Exercise description |
All lines from the one with "Task: Click the 'Tổng tiền' footer row label" through the final line below are to be reproduced exactly; omit the others.

Data provided |
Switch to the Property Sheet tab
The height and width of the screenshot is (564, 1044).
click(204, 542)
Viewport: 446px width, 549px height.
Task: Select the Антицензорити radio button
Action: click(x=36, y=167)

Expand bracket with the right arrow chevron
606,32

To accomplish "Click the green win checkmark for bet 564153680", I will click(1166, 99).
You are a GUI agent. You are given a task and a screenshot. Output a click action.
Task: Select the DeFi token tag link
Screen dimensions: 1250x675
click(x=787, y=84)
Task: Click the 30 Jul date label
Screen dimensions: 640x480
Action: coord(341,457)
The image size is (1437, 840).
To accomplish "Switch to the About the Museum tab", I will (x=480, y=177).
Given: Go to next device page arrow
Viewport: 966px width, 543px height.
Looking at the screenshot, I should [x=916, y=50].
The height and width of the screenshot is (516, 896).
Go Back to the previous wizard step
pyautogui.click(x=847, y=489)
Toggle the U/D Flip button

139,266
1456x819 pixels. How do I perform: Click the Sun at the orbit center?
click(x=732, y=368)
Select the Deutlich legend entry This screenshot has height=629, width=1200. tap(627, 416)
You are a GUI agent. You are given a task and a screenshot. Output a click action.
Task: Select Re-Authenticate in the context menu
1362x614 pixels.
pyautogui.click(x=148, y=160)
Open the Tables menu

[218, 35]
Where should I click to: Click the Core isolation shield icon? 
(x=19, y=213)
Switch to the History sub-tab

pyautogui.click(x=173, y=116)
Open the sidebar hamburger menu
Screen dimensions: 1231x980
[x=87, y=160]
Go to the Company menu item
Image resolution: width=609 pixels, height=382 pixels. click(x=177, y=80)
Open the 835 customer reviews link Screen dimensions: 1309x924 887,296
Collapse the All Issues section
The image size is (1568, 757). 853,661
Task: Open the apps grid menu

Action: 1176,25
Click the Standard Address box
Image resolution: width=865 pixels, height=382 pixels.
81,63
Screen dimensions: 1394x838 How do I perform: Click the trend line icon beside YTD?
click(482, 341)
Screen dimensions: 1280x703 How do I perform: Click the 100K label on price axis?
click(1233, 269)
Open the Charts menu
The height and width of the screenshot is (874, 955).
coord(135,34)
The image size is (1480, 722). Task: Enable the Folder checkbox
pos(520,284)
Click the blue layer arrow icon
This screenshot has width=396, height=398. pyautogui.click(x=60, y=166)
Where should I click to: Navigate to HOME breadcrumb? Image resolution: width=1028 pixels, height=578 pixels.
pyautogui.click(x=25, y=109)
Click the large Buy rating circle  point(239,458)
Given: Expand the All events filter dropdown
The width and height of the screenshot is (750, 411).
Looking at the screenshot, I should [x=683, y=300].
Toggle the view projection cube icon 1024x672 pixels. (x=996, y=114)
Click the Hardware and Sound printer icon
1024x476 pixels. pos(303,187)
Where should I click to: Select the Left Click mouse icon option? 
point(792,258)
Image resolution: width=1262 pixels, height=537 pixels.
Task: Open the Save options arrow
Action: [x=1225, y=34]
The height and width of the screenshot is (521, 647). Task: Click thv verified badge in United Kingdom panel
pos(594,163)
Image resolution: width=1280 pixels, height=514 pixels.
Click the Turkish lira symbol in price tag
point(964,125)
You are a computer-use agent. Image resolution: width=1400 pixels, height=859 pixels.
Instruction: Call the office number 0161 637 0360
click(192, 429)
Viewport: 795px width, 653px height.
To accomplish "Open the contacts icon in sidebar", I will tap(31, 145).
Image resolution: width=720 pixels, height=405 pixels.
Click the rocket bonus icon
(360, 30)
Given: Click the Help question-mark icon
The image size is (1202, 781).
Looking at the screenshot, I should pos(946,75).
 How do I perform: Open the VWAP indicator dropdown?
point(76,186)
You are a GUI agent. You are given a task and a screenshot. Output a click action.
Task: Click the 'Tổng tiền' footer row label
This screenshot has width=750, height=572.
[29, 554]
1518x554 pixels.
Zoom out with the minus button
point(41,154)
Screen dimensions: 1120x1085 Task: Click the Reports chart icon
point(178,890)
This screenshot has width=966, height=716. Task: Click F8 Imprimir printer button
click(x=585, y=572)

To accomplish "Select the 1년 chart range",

Response to the exercise |
Task: Click the 'Tổng tiền' footer row label
This screenshot has width=750, height=572.
[29, 554]
1518x554 pixels.
Zoom out with the minus button
point(41,154)
Screen dimensions: 1120x1085 Task: Click the Reports chart icon
point(178,890)
This screenshot has width=966, height=716. Task: Click F8 Imprimir printer button
click(x=585, y=572)

To accomplish "Select the 1년 chart range",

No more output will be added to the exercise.